Another Warren son wrote a biography of his father that acknowledged Gen. Washington’s order against body-snatching, but went on to suggest that the only problem had been letting other soldiers see what had happened:

It was done with so little decency and caution, that the empty coffin was left exposed. . . . It must have been the act of a reckless agent or a novice. In cases of this kind, where the necessities of society are in conflict with the law, and with public opinion, the crime consists, like theft among the Spartan boys, not in the deed, but in permitting its discovery.[5]

It is possible that Gen. Washington shared the Warrens’ belief in the necessity of surgical training, however distasteful, and issued his admonition just to satisfy the dead soldier’s angry friends. His orders did not mention the “wicked and shameful” offense of body-snatching again, but “anatomical investigations” surely continued.

[FEATURE IMAGE AT TOP: © Ahanson84 | – A skull and crossbones decorates an old headstone in Granary Burying Ground, Boston, Massachusetts.]


[1] Papers of George Washington, Revolutionary War Series, Philander D. Chase, Dorothy Twohig, Frank E. Grizzard, Edward G. Lengel, et al., editors (Charlottesville: University Press of Virginia, 1985–), 1:395.

[2] James Thacher, A Military Journal During the American Revolutionary War, from 1775 to 1783 (Boston: Cottons & Barnard, 1827), 36.

[3] Edward Warren, The Life of John Warren, M.D. (Boston: Noyes, Holmes & Co., 1874), 227.

[4] Edward Warren, editor, The Life of John Collins Warren, M.D. (Boston: Ticknor & Fields, 1860), 1:404.

[5] Warren, Life of John Warren, 233.


  • … and when peace settled in, the grave robbing continued on for a starved medical community. In New England, their efforts were so notorious they were called “resurrectionists” and “sack ’em up men.” Access to bodies was of such concern to beginning medical schools that they were surreptitiously smuggling them in casks of spirits from one state to another. The circumstances of their passing (natural death, murder?) was something the medical establishment did not bother itself in asking.

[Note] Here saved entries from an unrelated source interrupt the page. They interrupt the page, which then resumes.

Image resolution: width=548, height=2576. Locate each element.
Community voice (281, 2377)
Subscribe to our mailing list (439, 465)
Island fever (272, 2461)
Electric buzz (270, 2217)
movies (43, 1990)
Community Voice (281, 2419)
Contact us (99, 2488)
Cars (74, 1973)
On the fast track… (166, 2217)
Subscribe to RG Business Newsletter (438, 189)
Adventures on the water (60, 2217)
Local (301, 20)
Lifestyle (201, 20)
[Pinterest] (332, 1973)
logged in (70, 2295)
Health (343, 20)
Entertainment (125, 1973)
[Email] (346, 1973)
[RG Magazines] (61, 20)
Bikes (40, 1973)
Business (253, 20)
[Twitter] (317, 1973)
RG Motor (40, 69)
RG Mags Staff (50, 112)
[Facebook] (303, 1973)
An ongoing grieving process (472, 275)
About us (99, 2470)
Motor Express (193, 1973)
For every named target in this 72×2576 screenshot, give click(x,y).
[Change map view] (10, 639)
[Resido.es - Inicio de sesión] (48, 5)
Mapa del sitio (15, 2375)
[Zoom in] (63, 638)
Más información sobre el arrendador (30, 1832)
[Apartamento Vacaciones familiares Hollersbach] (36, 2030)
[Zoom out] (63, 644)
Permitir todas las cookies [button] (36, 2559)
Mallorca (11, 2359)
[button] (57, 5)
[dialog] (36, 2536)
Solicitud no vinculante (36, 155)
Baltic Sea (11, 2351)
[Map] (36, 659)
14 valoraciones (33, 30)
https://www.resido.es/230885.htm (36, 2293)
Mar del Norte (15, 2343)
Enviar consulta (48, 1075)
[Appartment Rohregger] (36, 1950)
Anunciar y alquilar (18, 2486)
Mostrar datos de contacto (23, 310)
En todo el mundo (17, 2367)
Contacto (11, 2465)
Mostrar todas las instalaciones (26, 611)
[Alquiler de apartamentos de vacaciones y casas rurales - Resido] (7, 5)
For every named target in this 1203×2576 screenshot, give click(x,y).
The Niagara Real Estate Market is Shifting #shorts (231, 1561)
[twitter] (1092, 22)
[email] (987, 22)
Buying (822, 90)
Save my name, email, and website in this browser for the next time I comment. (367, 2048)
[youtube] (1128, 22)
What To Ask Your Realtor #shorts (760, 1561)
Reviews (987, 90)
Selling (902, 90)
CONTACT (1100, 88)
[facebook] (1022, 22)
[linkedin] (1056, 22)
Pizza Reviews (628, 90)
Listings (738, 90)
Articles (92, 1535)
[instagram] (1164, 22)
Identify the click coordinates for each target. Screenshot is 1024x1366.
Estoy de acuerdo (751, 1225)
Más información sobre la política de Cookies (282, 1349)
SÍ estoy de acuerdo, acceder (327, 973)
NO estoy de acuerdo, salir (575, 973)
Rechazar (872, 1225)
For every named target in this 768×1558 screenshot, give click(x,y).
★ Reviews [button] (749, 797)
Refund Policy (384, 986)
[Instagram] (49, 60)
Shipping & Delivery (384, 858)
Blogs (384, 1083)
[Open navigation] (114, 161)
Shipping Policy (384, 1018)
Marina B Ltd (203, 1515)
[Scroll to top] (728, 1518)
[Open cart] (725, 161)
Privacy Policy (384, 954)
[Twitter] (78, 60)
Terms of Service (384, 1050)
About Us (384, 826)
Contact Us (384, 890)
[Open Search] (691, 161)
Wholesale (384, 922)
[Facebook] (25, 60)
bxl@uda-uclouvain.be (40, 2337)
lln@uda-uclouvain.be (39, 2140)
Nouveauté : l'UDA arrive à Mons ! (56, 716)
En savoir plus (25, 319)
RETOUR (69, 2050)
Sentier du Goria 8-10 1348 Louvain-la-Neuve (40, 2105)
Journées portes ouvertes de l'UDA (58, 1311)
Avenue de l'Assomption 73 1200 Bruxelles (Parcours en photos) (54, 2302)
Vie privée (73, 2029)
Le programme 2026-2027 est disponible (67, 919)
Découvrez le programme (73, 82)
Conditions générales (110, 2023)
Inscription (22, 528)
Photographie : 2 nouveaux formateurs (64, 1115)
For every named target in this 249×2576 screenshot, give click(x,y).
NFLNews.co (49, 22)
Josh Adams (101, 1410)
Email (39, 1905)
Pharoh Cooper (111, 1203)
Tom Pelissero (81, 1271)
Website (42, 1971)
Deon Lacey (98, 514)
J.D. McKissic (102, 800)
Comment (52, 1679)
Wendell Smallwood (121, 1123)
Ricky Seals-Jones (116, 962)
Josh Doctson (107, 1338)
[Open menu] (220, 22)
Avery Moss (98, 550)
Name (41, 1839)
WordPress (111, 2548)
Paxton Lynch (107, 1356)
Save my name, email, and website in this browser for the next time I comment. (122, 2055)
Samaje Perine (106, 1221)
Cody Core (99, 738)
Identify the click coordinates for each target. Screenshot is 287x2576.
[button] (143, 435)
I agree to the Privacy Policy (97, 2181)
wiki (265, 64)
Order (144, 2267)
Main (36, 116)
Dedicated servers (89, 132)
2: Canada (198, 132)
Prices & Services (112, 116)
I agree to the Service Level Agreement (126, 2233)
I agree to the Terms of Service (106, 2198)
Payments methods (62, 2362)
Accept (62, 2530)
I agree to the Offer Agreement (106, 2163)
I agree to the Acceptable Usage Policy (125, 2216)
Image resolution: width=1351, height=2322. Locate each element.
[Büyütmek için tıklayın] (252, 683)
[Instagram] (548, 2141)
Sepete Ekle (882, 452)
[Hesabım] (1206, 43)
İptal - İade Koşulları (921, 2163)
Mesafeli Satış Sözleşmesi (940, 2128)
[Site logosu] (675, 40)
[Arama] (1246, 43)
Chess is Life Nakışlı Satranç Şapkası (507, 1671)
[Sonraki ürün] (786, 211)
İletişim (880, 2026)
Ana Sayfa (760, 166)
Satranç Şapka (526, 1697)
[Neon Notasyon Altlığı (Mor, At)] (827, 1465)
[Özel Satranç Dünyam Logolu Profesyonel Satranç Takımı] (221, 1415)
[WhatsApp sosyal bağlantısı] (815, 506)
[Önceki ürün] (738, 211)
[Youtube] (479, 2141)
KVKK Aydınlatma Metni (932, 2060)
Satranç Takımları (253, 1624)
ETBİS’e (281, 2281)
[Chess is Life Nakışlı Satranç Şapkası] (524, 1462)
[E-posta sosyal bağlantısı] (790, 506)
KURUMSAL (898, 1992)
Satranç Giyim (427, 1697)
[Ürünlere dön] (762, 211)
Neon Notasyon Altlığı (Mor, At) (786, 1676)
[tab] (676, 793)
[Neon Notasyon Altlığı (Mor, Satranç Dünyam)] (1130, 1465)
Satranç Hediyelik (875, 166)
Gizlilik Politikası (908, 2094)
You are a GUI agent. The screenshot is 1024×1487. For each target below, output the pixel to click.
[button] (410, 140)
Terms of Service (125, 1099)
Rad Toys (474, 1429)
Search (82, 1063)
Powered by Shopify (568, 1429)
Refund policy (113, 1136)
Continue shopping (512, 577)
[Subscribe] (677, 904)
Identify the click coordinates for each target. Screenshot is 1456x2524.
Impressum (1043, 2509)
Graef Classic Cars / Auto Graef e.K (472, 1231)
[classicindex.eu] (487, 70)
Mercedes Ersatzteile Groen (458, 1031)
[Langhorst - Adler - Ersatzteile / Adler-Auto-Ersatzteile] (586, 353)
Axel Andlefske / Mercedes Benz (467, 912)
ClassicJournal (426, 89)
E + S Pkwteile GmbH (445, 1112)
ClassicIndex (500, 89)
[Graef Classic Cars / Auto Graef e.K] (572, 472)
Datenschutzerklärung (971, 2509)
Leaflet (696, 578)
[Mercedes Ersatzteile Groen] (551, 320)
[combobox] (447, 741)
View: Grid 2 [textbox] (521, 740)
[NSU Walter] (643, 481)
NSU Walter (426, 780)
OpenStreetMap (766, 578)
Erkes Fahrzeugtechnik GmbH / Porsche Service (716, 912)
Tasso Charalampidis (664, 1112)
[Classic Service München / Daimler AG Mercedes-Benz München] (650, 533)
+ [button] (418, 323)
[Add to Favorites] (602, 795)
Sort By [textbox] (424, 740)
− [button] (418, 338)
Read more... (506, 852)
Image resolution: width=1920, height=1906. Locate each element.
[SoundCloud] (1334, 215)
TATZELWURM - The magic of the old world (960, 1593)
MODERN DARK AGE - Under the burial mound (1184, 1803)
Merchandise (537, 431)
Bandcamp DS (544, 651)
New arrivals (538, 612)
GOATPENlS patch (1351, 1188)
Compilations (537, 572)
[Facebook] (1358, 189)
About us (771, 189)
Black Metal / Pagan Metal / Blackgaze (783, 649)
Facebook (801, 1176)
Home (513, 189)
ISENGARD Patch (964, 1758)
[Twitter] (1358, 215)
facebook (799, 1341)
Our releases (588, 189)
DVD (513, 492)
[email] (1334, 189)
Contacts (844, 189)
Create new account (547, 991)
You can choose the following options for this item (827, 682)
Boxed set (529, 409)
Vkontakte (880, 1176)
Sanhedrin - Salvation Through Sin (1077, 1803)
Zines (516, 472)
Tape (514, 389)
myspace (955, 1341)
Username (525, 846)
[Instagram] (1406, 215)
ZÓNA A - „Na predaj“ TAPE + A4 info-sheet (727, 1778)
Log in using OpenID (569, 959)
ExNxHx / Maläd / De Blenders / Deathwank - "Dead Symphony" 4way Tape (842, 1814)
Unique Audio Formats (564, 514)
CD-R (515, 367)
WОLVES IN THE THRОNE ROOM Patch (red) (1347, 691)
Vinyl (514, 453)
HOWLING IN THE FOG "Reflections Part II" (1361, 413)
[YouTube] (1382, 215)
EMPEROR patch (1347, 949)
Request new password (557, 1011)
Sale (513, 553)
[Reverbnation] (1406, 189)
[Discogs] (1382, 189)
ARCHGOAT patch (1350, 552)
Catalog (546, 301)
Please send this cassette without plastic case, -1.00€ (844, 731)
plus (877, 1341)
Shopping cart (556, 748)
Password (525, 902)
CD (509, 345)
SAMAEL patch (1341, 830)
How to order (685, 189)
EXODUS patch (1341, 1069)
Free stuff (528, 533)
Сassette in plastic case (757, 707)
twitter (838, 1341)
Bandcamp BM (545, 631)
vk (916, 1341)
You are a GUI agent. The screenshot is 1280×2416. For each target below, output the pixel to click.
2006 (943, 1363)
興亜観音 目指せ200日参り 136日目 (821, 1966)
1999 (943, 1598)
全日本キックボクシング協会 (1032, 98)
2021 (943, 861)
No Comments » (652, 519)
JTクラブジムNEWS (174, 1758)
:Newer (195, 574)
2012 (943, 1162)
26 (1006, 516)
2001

  • Frequently, graves/cemeteries had guards of family members posted by grieving families for a period of days after a burial – long enough for the corpse to have decayed enough that it would be unwanted by surgeons or medical students. As this was a military burial it was unlikely that the deceased at family available for this duty. His military friends may have been unable to provide this service. It may be that after this instance informal guards were placed at the burial grounds….at least some times. BTW, when I saw the title of this article I immediately thought I knew the author….and, I was correct. Well done, J.L.

  • It’s interesting that this issue reached Washington’s desk, considering that it was only an enlisted man’s body. Might this say something about the democratized culture of the New England-based army especially, about which Washington complained so mightily?

    1. The main hospital for the besieging army was right down the street from Washington’s headquarters—literally the next house closer to Cambridge center. So that might have made it easier for the issue to reach his desk. I also sense that his response in the general orders was meant for employee relations—assuring all the soldiers that their persons were vaued—while there’s no evidence of headquarters actually doing anything more.

  • The same Warren family apparently involved in this incident also helped to found the Harvard Medical School and the Massachusetts General Hospital, adding greatly to the region’s medical knowledge. They also left some funny anecdotes of grave-robbing in the early republic.

    That practice was controversial enough to provoke a “Doctors’ Riot” in New York in 1788, with three men dead and John Jay and Gen. de Steuben among the injured.